Ich wirbelte zu ihm herum, wollte mich auf ihn stürzen, meine Zähne in seine Haut schlagen, ihm die Augen auskratzen, all das tun, was ich damals nicht getan hatte.

Doch ich tat es nicht.

Schwer atmend stand ich da. Starrte den Mann an, der an der Tür lehnte und mich besorgt musterte.

"Es ist alles gut. Klara? Dir wird nichts geschehen.", seine Stimme war beruhigend. Fragend, als wäre er sich nicht sicher, ob er mit seiner Vermutung richtig lag, doch ich nickte nur langsam und wich vor ihm zurück.

"Geh!", sagte ich hasch, "Hau ab Theo! Ich will dich nicht sehen!"

"Ist gut. Aber bitte bleib hier. Wir kümmern uns um ihn. Okay. Er kann dir nichts mehr tun."

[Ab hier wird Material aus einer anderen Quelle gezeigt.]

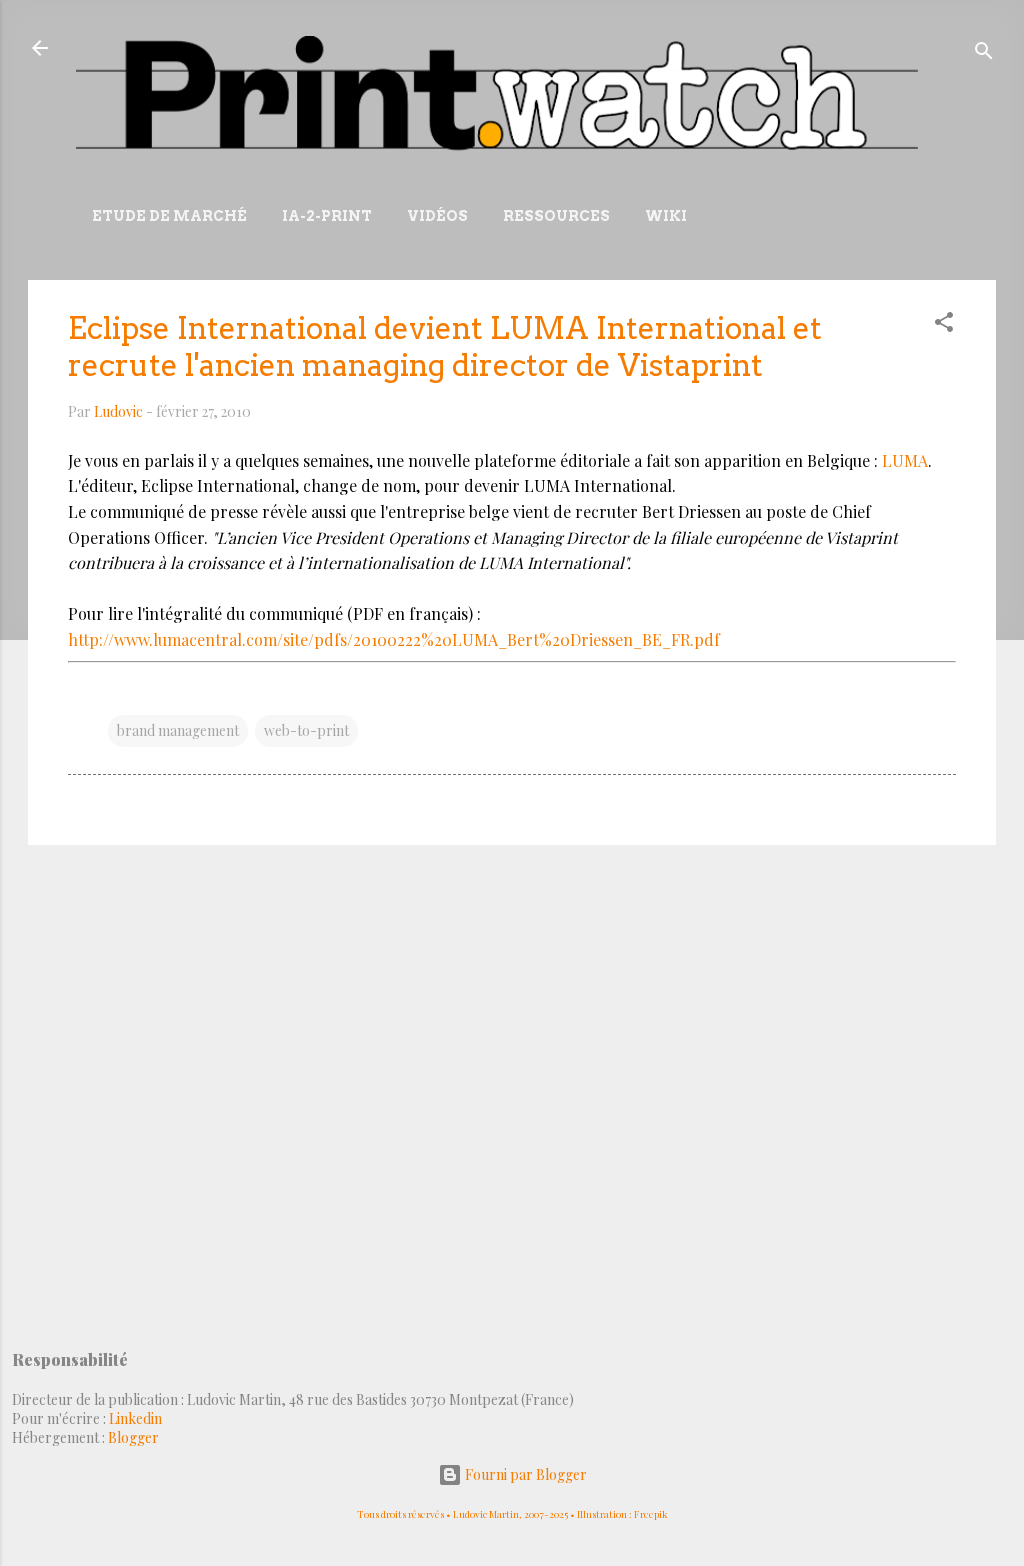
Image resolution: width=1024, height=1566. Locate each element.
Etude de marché (169, 216)
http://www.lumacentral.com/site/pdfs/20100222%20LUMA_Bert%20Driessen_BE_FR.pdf (394, 639)
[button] (944, 325)
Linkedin (135, 1418)
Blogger (133, 1437)
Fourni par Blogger (524, 1474)
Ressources (556, 216)
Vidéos (437, 216)
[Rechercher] (984, 54)
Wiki (666, 216)
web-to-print (306, 730)
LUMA (905, 460)
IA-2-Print (327, 216)
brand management (178, 730)
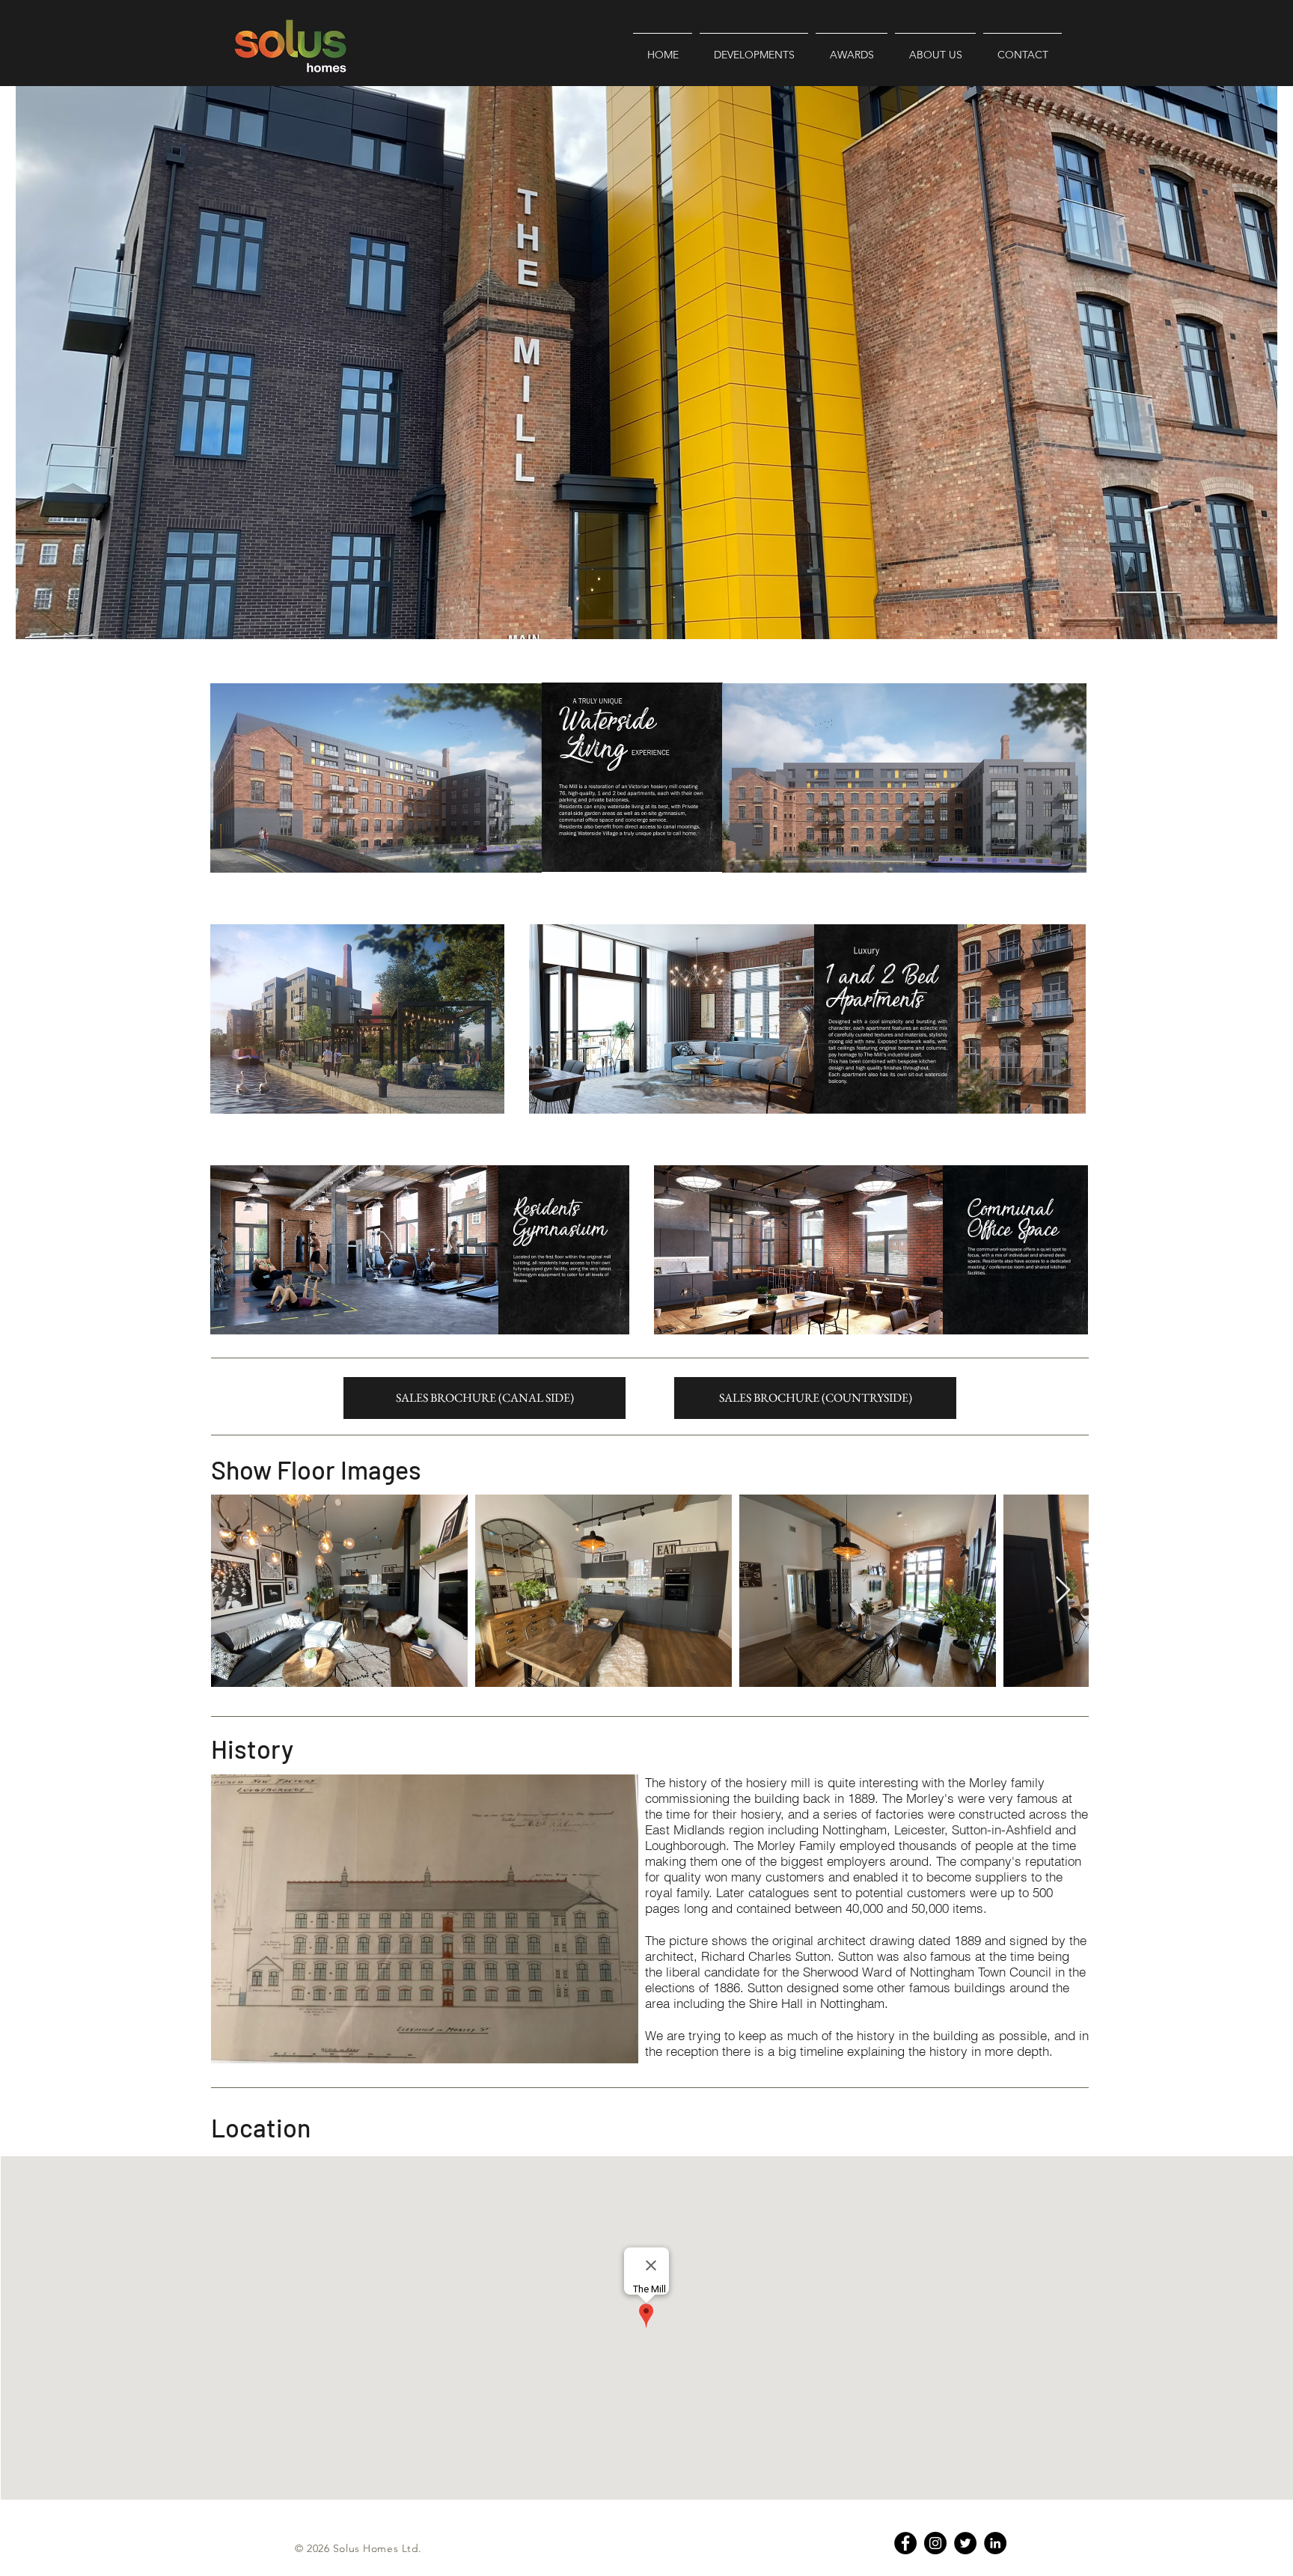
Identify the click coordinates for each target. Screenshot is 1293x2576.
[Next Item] (1063, 1590)
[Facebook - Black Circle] (905, 2543)
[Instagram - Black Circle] (935, 2543)
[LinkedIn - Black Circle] (995, 2543)
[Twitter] (965, 2543)
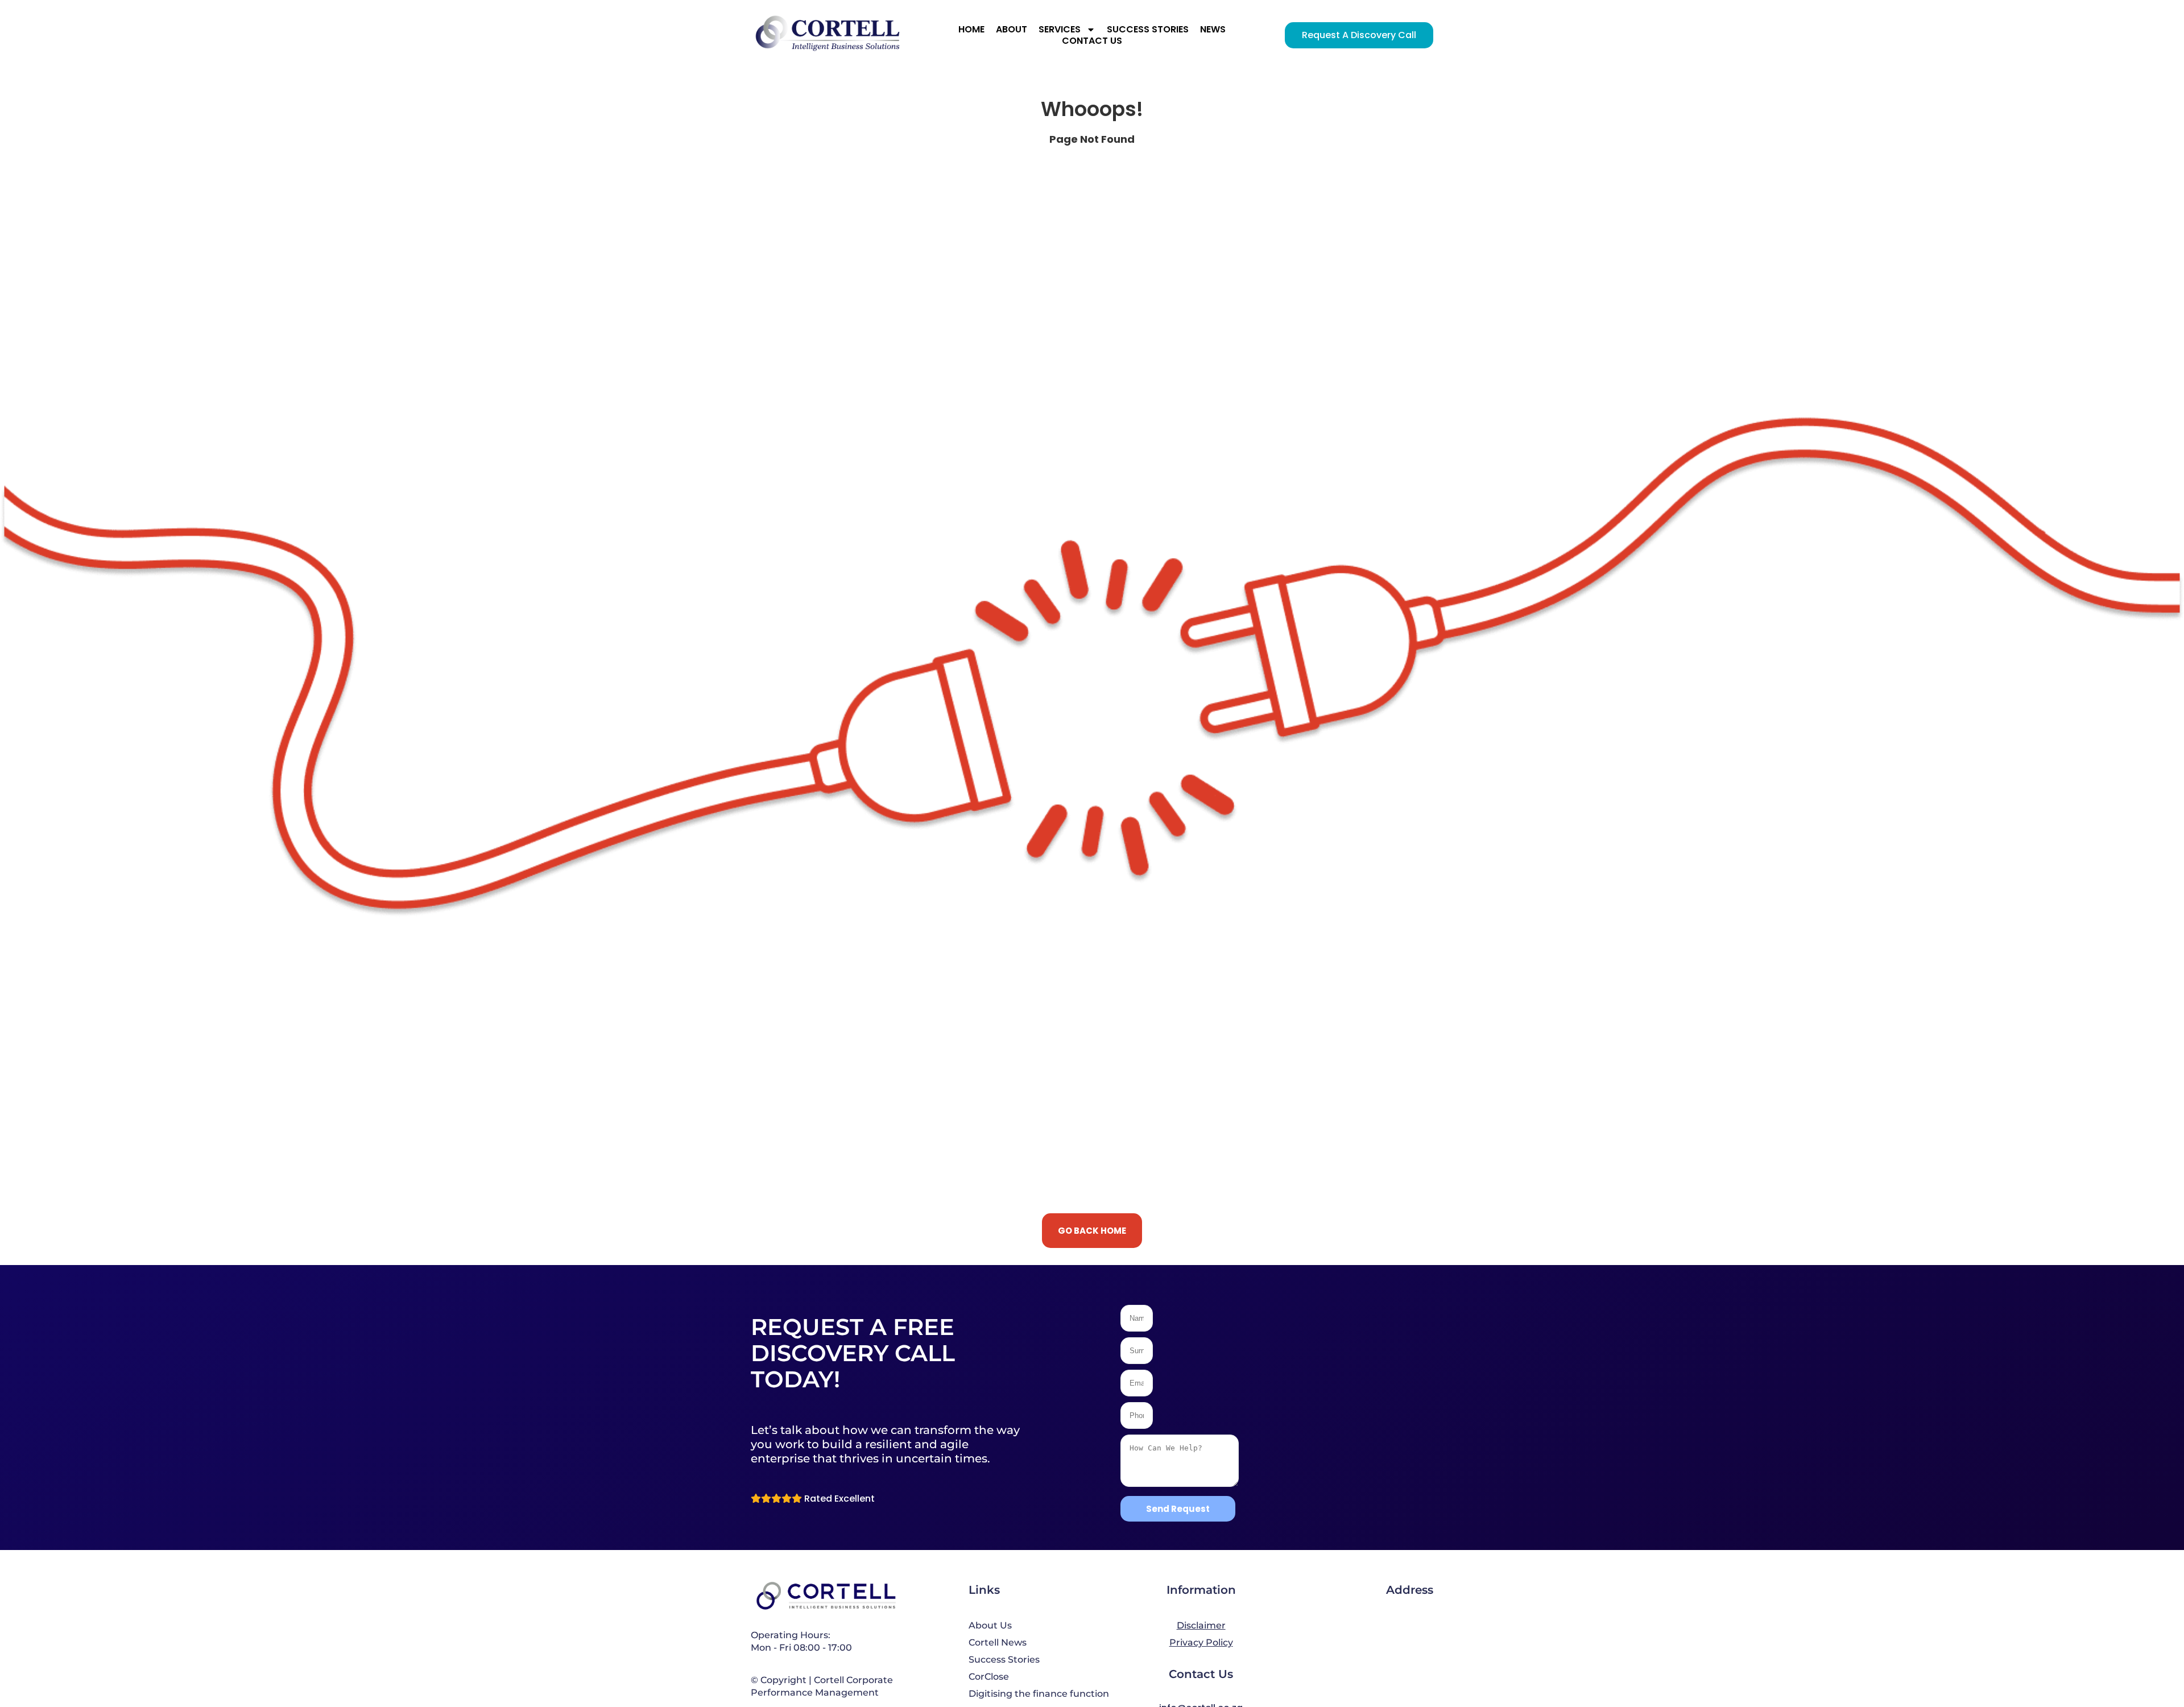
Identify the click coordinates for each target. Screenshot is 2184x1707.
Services (1060, 29)
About (1011, 29)
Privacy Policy (1201, 1642)
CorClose (989, 1676)
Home (971, 29)
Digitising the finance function (1039, 1693)
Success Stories (1148, 29)
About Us (990, 1625)
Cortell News (998, 1642)
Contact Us (1092, 41)
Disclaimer (1201, 1625)
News (1213, 29)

Theo sah mich an. Besorgt. Ein wenig. Erregt auch. Nicht sexuell, nur sein Atem ging schneller. Und seine Pupillen waren geweitet. Wie meine vermutlich.

Ich spürte, wie die Panik nach lies, wie die Angst mich wieder überkam und ich zu zittern begann.

Ich nickte den Tränen nahe und wankte, doch Theo öffnete die Tür und ließ mich allein. Ich sank auf den Boden. Kringelte mich zusammen und schlang die Arme um meine Beine.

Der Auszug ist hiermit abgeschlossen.